Compared to the previous quarter, management exhibited increased confidence, particularly when highlighting permanent operational changes and strategic momentum, while analysts maintained their cautious optimism.

Quarter-over-Quarter Comparison

The current quarter saw a raised EPS and revenue outlook versus the previous quarter, with FEC segment performance and B2B revenue growth emphasized as key drivers. Management’s tone shifted to greater confidence, frequently referencing “permanent changes” in peak profitability and structural transformation. The previous quarter focused more on resilience amid headwinds.

Analysts in both quarters were focused on the trajectory of B2B growth, margin sustainability, and cost savings, but questions this quarter more frequently targeted the sustainability of new profitability baselines. Significant changes include increased guidance for both EPS and revenue, broader deployment of Network 2.0, ongoing cost control, and explicit discussion of spin-off related expenses for FedEx Freight.

Risks and Concerns

Ongoing headwinds from “changing global trade policies, a challenging LTL demand environment and the grounding of our MD-11 fleet” were cited by management. The Middle East conflict was described as a “modest headwind,” with close monitoring in place and operational contingencies implemented.

Management noted “higher variable incentive compensation,” separation-related expenses for the FedEx Freight spin-off, and higher interest costs as anticipated Q4 headwinds.
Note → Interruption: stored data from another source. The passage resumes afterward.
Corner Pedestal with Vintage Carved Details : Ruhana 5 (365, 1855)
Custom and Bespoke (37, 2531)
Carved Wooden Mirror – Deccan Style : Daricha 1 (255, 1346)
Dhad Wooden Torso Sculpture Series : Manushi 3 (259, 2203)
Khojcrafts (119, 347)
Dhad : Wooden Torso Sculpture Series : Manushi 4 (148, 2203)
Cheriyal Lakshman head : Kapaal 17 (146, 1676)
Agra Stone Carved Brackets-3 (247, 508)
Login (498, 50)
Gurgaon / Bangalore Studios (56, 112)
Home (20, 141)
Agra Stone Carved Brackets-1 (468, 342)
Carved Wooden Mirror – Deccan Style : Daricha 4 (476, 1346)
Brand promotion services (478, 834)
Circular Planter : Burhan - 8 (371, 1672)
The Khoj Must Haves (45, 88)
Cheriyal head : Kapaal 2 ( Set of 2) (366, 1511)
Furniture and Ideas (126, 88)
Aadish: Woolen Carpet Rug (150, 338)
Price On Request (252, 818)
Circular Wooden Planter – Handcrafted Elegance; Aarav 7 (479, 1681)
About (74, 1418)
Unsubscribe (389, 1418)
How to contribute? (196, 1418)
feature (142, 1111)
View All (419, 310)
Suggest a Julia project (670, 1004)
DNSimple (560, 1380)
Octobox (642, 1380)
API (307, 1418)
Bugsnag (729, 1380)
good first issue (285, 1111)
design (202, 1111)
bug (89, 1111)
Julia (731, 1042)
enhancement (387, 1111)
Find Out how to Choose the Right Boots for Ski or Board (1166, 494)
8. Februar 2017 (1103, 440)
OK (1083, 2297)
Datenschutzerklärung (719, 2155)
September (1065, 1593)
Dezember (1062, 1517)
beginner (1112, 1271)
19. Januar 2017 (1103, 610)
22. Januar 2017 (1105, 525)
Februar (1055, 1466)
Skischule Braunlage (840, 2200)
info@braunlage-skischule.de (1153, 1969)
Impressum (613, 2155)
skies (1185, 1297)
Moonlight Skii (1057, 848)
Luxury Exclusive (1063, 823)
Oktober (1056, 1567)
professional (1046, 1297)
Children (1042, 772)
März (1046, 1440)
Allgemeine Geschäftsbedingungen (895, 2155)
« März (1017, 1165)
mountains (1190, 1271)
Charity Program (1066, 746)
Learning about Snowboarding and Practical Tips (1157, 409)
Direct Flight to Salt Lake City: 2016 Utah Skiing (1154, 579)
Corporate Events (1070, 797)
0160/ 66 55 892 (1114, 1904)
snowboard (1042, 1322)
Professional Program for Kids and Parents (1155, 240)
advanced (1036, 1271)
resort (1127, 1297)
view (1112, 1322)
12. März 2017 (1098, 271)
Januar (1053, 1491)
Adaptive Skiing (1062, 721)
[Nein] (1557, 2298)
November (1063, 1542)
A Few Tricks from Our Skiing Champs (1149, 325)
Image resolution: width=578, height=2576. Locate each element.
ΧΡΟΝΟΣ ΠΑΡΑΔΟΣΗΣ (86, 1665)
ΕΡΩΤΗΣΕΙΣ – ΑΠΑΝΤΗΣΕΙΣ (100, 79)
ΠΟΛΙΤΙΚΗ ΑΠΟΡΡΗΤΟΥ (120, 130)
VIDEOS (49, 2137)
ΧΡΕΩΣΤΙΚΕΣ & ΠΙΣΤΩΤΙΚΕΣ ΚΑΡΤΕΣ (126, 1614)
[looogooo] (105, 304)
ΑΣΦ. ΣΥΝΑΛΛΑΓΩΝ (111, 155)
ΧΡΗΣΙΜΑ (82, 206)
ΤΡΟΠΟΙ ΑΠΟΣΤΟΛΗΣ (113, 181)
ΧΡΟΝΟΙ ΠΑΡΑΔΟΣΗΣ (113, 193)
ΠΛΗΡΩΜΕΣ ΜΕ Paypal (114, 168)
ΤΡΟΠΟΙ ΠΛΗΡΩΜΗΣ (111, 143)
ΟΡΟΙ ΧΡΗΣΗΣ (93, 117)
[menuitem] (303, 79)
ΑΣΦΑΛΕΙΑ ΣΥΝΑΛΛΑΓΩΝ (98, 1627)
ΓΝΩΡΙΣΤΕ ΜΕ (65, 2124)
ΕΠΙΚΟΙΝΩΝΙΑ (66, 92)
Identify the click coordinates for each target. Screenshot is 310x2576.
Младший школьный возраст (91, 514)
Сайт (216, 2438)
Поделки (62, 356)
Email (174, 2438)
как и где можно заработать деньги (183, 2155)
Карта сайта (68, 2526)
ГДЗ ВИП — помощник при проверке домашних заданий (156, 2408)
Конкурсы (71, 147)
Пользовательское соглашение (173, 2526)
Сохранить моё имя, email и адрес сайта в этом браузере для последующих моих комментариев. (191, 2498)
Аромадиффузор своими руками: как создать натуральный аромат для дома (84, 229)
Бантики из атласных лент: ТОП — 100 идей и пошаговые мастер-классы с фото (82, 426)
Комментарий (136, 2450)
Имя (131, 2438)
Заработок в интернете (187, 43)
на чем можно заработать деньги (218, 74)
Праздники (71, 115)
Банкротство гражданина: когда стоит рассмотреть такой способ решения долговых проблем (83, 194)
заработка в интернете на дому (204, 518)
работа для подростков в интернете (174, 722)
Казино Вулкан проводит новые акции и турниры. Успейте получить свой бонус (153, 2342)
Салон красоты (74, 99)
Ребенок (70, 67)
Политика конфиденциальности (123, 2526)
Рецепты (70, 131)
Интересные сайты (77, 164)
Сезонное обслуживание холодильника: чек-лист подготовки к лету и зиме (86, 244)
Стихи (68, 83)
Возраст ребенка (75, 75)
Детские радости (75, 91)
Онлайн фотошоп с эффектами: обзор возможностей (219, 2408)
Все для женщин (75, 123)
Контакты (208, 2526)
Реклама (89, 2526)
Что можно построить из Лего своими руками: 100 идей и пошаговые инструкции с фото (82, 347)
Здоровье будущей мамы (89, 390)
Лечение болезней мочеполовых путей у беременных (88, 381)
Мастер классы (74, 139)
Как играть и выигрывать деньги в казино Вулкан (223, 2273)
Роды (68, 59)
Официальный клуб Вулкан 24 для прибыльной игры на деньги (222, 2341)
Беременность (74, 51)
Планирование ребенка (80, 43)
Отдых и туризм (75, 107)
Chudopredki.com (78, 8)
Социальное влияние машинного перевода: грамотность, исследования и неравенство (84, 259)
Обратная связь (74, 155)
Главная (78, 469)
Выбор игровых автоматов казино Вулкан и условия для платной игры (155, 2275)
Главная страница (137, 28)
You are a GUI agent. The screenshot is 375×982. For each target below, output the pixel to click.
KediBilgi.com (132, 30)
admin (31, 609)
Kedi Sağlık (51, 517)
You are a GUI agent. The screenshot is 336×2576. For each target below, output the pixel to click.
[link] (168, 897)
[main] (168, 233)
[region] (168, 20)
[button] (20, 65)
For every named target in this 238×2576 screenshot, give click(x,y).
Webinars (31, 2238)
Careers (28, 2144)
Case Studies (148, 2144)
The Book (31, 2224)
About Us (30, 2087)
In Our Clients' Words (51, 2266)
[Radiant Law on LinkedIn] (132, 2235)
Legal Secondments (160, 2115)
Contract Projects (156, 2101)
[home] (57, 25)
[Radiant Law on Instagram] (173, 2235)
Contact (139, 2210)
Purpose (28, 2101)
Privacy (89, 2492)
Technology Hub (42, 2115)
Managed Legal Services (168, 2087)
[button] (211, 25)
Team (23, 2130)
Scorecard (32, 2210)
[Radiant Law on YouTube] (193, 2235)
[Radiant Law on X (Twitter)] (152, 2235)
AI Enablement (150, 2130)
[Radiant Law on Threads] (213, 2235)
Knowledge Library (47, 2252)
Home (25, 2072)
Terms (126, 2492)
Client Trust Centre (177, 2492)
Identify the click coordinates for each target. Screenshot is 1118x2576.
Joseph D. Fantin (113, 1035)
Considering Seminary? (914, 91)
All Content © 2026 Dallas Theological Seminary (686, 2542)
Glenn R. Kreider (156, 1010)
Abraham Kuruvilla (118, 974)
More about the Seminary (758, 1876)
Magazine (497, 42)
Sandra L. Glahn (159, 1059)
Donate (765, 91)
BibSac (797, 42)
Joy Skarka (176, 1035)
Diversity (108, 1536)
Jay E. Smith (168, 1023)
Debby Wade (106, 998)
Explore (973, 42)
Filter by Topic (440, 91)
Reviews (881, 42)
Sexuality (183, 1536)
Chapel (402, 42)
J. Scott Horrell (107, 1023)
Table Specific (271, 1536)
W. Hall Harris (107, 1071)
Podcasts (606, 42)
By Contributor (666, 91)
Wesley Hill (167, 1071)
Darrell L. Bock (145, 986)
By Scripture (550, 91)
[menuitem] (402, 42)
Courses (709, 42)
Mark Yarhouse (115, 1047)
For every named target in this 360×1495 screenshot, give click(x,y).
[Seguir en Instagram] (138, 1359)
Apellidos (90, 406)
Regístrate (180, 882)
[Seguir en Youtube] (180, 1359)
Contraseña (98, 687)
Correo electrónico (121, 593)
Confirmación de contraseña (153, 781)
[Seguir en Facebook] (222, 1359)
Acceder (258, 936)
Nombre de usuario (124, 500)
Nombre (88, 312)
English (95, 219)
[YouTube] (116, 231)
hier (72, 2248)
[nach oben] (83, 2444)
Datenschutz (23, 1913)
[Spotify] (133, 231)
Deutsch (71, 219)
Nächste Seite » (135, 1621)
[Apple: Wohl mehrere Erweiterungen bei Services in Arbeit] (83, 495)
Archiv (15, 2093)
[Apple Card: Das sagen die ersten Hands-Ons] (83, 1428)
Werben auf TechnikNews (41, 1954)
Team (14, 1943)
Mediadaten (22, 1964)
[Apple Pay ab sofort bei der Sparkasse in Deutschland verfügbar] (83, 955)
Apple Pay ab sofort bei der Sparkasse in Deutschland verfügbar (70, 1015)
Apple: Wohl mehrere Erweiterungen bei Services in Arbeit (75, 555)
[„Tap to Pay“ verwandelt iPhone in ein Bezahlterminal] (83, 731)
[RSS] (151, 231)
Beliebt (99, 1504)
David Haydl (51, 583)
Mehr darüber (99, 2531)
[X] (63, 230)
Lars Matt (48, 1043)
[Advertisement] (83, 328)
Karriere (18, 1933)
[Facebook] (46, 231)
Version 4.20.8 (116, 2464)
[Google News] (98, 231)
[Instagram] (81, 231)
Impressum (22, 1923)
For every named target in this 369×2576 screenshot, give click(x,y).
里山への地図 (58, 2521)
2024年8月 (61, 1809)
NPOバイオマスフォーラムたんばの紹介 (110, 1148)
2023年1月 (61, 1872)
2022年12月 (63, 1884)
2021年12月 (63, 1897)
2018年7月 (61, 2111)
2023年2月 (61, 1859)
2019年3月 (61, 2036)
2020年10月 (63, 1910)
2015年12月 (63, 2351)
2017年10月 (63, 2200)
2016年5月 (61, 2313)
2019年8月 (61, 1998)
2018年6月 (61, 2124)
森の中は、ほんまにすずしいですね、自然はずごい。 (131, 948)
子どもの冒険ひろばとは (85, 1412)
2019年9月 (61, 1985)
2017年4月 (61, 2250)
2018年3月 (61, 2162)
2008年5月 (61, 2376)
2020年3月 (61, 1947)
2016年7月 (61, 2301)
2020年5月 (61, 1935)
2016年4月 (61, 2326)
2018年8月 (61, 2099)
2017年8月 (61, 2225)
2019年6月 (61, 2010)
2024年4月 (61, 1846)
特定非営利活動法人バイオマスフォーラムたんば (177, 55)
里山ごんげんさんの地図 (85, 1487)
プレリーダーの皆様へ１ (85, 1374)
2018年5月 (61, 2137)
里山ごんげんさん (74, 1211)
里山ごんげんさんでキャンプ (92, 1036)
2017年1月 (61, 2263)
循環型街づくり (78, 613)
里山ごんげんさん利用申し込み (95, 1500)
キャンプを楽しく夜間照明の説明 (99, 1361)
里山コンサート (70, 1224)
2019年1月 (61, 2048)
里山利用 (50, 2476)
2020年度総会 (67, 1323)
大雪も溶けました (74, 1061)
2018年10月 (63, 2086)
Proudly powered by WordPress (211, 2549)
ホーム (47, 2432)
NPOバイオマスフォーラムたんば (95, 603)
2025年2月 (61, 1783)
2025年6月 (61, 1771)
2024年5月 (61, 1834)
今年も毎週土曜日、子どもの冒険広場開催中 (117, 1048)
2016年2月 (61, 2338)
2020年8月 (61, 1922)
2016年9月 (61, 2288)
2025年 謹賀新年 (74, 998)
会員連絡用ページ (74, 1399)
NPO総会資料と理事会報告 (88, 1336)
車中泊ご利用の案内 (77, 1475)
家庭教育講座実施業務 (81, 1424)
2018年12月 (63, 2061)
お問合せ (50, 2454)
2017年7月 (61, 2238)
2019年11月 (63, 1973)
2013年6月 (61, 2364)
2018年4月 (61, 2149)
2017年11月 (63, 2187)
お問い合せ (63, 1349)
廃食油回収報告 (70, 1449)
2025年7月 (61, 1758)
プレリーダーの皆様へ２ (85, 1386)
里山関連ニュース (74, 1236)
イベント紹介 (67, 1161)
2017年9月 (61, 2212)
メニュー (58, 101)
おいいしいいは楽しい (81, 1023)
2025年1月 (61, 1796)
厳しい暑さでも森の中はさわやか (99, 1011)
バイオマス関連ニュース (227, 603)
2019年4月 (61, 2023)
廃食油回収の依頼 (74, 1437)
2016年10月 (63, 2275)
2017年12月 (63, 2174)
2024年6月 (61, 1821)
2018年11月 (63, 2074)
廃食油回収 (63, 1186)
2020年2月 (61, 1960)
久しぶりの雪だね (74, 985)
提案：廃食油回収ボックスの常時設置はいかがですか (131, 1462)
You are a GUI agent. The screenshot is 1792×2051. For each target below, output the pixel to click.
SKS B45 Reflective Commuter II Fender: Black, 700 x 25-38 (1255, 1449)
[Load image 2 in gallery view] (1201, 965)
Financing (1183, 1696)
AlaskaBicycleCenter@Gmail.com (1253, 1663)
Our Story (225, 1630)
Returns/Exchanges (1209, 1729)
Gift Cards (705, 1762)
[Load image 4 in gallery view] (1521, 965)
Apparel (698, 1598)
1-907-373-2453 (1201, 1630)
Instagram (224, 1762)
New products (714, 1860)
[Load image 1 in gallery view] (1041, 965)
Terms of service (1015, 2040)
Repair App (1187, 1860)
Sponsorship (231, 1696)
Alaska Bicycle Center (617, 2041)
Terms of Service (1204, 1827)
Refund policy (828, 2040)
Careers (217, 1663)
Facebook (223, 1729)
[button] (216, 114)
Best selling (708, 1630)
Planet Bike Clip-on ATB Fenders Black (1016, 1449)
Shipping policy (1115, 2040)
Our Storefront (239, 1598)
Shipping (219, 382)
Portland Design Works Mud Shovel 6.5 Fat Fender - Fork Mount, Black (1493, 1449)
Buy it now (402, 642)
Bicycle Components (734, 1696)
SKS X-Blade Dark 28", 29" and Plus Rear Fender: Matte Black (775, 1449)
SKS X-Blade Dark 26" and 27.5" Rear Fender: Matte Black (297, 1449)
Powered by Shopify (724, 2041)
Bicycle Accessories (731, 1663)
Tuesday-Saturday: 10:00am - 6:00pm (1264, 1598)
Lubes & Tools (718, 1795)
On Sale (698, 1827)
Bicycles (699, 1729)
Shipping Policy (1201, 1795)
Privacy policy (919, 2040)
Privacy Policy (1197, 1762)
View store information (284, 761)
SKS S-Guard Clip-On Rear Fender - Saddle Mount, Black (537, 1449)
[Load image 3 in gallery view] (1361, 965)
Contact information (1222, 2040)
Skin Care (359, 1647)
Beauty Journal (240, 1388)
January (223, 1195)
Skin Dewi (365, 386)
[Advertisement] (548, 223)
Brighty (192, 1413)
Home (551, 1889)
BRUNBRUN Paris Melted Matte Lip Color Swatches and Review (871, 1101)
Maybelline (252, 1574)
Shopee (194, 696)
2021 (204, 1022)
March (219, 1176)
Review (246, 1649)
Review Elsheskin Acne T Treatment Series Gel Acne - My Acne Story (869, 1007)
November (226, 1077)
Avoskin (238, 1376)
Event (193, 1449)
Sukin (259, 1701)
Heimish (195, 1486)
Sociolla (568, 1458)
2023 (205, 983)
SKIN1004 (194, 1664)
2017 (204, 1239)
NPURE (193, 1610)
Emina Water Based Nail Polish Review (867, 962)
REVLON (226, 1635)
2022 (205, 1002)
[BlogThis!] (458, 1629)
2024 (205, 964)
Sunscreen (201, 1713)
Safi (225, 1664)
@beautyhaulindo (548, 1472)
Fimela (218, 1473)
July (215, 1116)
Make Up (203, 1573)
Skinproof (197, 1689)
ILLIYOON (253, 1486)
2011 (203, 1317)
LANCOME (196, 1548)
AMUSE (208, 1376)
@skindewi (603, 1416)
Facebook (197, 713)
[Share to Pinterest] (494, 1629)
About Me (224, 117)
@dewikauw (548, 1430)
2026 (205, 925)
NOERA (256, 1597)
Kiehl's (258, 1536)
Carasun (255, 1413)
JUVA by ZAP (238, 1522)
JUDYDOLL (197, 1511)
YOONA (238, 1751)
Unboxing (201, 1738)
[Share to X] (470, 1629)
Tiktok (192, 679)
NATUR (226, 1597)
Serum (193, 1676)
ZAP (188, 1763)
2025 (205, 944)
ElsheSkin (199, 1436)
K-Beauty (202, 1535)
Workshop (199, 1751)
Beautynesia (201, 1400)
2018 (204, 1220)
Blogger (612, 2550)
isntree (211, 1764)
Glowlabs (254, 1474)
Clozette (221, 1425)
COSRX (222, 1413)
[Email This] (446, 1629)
Analysts expressed concern over LTL market softness, separation costs, and how sustainable new operational efficiencies might be if macro conditions change.

Final Takeaway

FedEx management emphasized that Q3 delivered record profitability and robust growth, supported by disciplined execution, ongoing transformation, and strategic focus on high-margin B2B verticals. Operational changes, deeper integration of data and technology, and cost controls have established a new baseline for earnings, enabling the company to raise its full-year outlook as it advances toward the FedEx Freight spin-off and executes its Network 2.0 transformation.